• _Provided records_
= = = = = = =
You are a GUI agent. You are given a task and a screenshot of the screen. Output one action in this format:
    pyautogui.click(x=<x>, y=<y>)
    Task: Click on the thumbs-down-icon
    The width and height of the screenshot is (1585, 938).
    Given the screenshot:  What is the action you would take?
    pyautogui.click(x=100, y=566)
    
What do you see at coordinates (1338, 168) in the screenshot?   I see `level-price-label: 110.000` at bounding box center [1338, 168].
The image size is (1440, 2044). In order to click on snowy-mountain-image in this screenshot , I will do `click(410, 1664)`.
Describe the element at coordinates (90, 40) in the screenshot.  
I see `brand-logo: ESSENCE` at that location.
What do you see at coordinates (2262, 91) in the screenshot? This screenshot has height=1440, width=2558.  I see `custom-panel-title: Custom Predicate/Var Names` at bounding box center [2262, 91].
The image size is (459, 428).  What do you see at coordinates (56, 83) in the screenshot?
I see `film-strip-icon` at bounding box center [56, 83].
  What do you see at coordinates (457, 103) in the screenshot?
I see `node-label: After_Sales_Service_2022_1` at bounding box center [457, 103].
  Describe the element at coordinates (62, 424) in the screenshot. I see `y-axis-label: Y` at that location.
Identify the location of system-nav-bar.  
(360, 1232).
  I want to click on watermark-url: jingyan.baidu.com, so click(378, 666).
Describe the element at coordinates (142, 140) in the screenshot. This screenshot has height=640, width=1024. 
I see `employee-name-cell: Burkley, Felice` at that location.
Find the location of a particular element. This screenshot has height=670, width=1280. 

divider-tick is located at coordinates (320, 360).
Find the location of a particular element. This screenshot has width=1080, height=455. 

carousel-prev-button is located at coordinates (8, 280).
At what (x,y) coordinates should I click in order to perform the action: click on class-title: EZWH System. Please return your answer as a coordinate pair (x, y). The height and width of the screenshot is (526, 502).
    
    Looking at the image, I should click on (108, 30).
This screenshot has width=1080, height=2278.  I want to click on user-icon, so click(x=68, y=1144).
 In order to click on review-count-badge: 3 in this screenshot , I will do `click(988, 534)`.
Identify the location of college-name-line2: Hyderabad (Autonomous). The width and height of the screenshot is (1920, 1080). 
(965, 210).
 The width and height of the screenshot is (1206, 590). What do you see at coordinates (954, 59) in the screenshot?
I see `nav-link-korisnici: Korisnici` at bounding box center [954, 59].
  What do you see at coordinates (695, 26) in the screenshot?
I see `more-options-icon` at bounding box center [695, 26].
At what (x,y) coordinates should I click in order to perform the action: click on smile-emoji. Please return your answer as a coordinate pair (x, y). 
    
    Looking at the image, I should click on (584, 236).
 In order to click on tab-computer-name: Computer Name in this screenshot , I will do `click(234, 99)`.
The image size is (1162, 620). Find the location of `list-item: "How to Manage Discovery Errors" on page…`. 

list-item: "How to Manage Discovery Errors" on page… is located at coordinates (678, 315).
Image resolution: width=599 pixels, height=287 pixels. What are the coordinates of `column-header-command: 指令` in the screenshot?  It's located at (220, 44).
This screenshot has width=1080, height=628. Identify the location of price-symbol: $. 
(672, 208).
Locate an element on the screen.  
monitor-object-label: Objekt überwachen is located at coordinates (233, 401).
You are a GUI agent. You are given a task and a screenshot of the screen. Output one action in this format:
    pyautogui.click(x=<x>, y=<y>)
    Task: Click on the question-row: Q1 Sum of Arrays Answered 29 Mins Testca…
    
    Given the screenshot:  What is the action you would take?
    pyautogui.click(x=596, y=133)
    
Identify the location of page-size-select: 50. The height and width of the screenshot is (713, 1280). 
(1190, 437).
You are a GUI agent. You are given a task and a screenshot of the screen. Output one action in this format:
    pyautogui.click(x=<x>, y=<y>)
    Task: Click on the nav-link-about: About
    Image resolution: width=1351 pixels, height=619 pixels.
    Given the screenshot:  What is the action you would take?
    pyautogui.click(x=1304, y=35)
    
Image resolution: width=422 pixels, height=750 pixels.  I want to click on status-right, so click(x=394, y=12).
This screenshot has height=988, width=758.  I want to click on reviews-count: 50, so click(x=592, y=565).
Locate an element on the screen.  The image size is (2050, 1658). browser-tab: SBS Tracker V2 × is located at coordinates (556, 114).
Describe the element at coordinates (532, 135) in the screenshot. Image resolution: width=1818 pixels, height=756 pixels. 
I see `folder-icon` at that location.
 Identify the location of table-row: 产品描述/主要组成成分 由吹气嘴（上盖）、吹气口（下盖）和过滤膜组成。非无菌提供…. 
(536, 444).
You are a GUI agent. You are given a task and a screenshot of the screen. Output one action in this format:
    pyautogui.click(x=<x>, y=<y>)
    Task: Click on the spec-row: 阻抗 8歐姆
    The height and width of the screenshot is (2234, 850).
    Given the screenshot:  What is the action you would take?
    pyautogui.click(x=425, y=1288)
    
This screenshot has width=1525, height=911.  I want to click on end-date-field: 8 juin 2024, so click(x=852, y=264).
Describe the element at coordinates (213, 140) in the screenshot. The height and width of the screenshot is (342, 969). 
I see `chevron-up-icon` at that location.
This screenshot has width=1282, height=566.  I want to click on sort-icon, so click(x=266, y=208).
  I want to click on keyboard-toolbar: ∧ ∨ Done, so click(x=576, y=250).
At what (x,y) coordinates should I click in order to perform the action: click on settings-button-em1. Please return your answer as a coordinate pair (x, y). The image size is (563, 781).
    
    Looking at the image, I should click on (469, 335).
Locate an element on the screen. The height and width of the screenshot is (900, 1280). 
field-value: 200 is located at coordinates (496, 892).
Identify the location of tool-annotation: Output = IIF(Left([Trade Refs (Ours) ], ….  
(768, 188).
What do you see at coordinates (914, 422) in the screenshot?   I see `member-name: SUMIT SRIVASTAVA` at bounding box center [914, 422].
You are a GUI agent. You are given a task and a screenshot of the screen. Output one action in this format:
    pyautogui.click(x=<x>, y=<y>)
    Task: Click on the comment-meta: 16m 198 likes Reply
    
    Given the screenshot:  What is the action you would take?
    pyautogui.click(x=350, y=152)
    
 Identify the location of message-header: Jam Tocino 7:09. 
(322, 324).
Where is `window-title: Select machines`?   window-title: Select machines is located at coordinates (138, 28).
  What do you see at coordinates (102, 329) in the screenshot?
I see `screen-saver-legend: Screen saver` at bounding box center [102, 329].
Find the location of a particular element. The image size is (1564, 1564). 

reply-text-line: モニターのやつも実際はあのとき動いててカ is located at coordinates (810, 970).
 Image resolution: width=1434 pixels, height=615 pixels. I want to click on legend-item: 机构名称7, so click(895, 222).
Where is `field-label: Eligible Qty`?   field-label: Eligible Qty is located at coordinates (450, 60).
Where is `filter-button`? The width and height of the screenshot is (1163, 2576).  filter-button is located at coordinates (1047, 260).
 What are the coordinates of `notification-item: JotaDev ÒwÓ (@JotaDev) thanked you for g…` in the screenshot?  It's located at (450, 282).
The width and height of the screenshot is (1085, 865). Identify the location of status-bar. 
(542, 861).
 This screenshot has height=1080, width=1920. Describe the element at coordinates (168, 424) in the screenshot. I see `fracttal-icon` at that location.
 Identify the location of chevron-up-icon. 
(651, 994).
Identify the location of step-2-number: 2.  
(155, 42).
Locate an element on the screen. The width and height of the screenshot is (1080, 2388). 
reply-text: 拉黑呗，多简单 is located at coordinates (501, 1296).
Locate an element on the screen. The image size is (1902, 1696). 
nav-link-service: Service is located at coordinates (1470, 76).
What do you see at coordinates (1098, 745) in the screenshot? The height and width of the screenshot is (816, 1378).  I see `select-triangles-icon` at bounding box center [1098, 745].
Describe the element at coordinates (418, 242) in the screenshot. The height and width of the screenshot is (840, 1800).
= = = = = = =
• _Task statement_
Rewrite the listing above, changing every "Identify the location of" to "Find the position of" and leaving everything else the same.

• _Finished exercise_
You are a GUI agent. You are given a task and a screenshot of the screen. Output one action in this format:
    pyautogui.click(x=<x>, y=<y>)
    Task: Click on the thumbs-down-icon
    The width and height of the screenshot is (1585, 938).
    Given the screenshot:  What is the action you would take?
    pyautogui.click(x=100, y=566)
    
What do you see at coordinates (1338, 168) in the screenshot?   I see `level-price-label: 110.000` at bounding box center [1338, 168].
The image size is (1440, 2044). In order to click on snowy-mountain-image in this screenshot , I will do `click(410, 1664)`.
Describe the element at coordinates (90, 40) in the screenshot.  
I see `brand-logo: ESSENCE` at that location.
What do you see at coordinates (2262, 91) in the screenshot? This screenshot has height=1440, width=2558.  I see `custom-panel-title: Custom Predicate/Var Names` at bounding box center [2262, 91].
The image size is (459, 428).  What do you see at coordinates (56, 83) in the screenshot?
I see `film-strip-icon` at bounding box center [56, 83].
  What do you see at coordinates (457, 103) in the screenshot?
I see `node-label: After_Sales_Service_2022_1` at bounding box center [457, 103].
  Describe the element at coordinates (62, 424) in the screenshot. I see `y-axis-label: Y` at that location.
Find the position of system-nav-bar.  
(360, 1232).
  I want to click on watermark-url: jingyan.baidu.com, so click(378, 666).
Describe the element at coordinates (142, 140) in the screenshot. This screenshot has height=640, width=1024. 
I see `employee-name-cell: Burkley, Felice` at that location.
Find the location of a particular element. This screenshot has height=670, width=1280. 

divider-tick is located at coordinates (320, 360).
Find the location of a particular element. This screenshot has width=1080, height=455. 

carousel-prev-button is located at coordinates (8, 280).
At what (x,y) coordinates should I click in order to perform the action: click on class-title: EZWH System. Please return your answer as a coordinate pair (x, y). The height and width of the screenshot is (526, 502).
    
    Looking at the image, I should click on (108, 30).
This screenshot has width=1080, height=2278.  I want to click on user-icon, so click(x=68, y=1144).
 In order to click on review-count-badge: 3 in this screenshot , I will do `click(988, 534)`.
Find the position of college-name-line2: Hyderabad (Autonomous). The width and height of the screenshot is (1920, 1080). 
(965, 210).
 The width and height of the screenshot is (1206, 590). What do you see at coordinates (954, 59) in the screenshot?
I see `nav-link-korisnici: Korisnici` at bounding box center [954, 59].
  What do you see at coordinates (695, 26) in the screenshot?
I see `more-options-icon` at bounding box center [695, 26].
At what (x,y) coordinates should I click in order to perform the action: click on smile-emoji. Please return your answer as a coordinate pair (x, y). 
    
    Looking at the image, I should click on (584, 236).
 In order to click on tab-computer-name: Computer Name in this screenshot , I will do `click(234, 99)`.
The image size is (1162, 620). Find the location of `list-item: "How to Manage Discovery Errors" on page…`. 

list-item: "How to Manage Discovery Errors" on page… is located at coordinates (678, 315).
Image resolution: width=599 pixels, height=287 pixels. What are the coordinates of `column-header-command: 指令` in the screenshot?  It's located at (220, 44).
This screenshot has width=1080, height=628. Find the position of price-symbol: $. 
(672, 208).
Locate an element on the screen.  
monitor-object-label: Objekt überwachen is located at coordinates (233, 401).
You are a GUI agent. You are given a task and a screenshot of the screen. Output one action in this format:
    pyautogui.click(x=<x>, y=<y>)
    Task: Click on the question-row: Q1 Sum of Arrays Answered 29 Mins Testca…
    
    Given the screenshot:  What is the action you would take?
    pyautogui.click(x=596, y=133)
    
Find the position of page-size-select: 50. The height and width of the screenshot is (713, 1280). 
(1190, 437).
You are a GUI agent. You are given a task and a screenshot of the screen. Output one action in this format:
    pyautogui.click(x=<x>, y=<y>)
    Task: Click on the nav-link-about: About
    Image resolution: width=1351 pixels, height=619 pixels.
    Given the screenshot:  What is the action you would take?
    pyautogui.click(x=1304, y=35)
    
Image resolution: width=422 pixels, height=750 pixels.  I want to click on status-right, so click(x=394, y=12).
This screenshot has height=988, width=758.  I want to click on reviews-count: 50, so click(x=592, y=565).
Locate an element on the screen.  The image size is (2050, 1658). browser-tab: SBS Tracker V2 × is located at coordinates (556, 114).
Describe the element at coordinates (532, 135) in the screenshot. Image resolution: width=1818 pixels, height=756 pixels. 
I see `folder-icon` at that location.
 Find the position of table-row: 产品描述/主要组成成分 由吹气嘴（上盖）、吹气口（下盖）和过滤膜组成。非无菌提供…. 
(536, 444).
You are a GUI agent. You are given a task and a screenshot of the screen. Output one action in this format:
    pyautogui.click(x=<x>, y=<y>)
    Task: Click on the spec-row: 阻抗 8歐姆
    The height and width of the screenshot is (2234, 850).
    Given the screenshot:  What is the action you would take?
    pyautogui.click(x=425, y=1288)
    
This screenshot has width=1525, height=911.  I want to click on end-date-field: 8 juin 2024, so click(x=852, y=264).
Describe the element at coordinates (213, 140) in the screenshot. The height and width of the screenshot is (342, 969). 
I see `chevron-up-icon` at that location.
This screenshot has width=1282, height=566.  I want to click on sort-icon, so click(x=266, y=208).
  I want to click on keyboard-toolbar: ∧ ∨ Done, so click(x=576, y=250).
At what (x,y) coordinates should I click in order to perform the action: click on settings-button-em1. Please return your answer as a coordinate pair (x, y). The image size is (563, 781).
    
    Looking at the image, I should click on (469, 335).
Locate an element on the screen. The height and width of the screenshot is (900, 1280). 
field-value: 200 is located at coordinates (496, 892).
Find the position of tool-annotation: Output = IIF(Left([Trade Refs (Ours) ], ….  
(768, 188).
What do you see at coordinates (914, 422) in the screenshot?   I see `member-name: SUMIT SRIVASTAVA` at bounding box center [914, 422].
You are a GUI agent. You are given a task and a screenshot of the screen. Output one action in this format:
    pyautogui.click(x=<x>, y=<y>)
    Task: Click on the comment-meta: 16m 198 likes Reply
    
    Given the screenshot:  What is the action you would take?
    pyautogui.click(x=350, y=152)
    
 Find the position of message-header: Jam Tocino 7:09. 
(322, 324).
Where is `window-title: Select machines`?   window-title: Select machines is located at coordinates (138, 28).
  What do you see at coordinates (102, 329) in the screenshot?
I see `screen-saver-legend: Screen saver` at bounding box center [102, 329].
Find the location of a particular element. The image size is (1564, 1564). 

reply-text-line: モニターのやつも実際はあのとき動いててカ is located at coordinates (810, 970).
 Image resolution: width=1434 pixels, height=615 pixels. I want to click on legend-item: 机构名称7, so click(895, 222).
Where is `field-label: Eligible Qty`?   field-label: Eligible Qty is located at coordinates (450, 60).
Where is `filter-button`? The width and height of the screenshot is (1163, 2576).  filter-button is located at coordinates (1047, 260).
 What are the coordinates of `notification-item: JotaDev ÒwÓ (@JotaDev) thanked you for g…` in the screenshot?  It's located at (450, 282).
The width and height of the screenshot is (1085, 865). Find the position of status-bar. 
(542, 861).
 This screenshot has height=1080, width=1920. Describe the element at coordinates (168, 424) in the screenshot. I see `fracttal-icon` at that location.
 Find the position of chevron-up-icon. 
(651, 994).
Find the position of step-2-number: 2.  
(155, 42).
Locate an element on the screen. The width and height of the screenshot is (1080, 2388). 
reply-text: 拉黑呗，多简单 is located at coordinates (501, 1296).
Locate an element on the screen. The image size is (1902, 1696). 
nav-link-service: Service is located at coordinates (1470, 76).
What do you see at coordinates (1098, 745) in the screenshot? The height and width of the screenshot is (816, 1378).  I see `select-triangles-icon` at bounding box center [1098, 745].
Describe the element at coordinates (418, 242) in the screenshot. The height and width of the screenshot is (840, 1800).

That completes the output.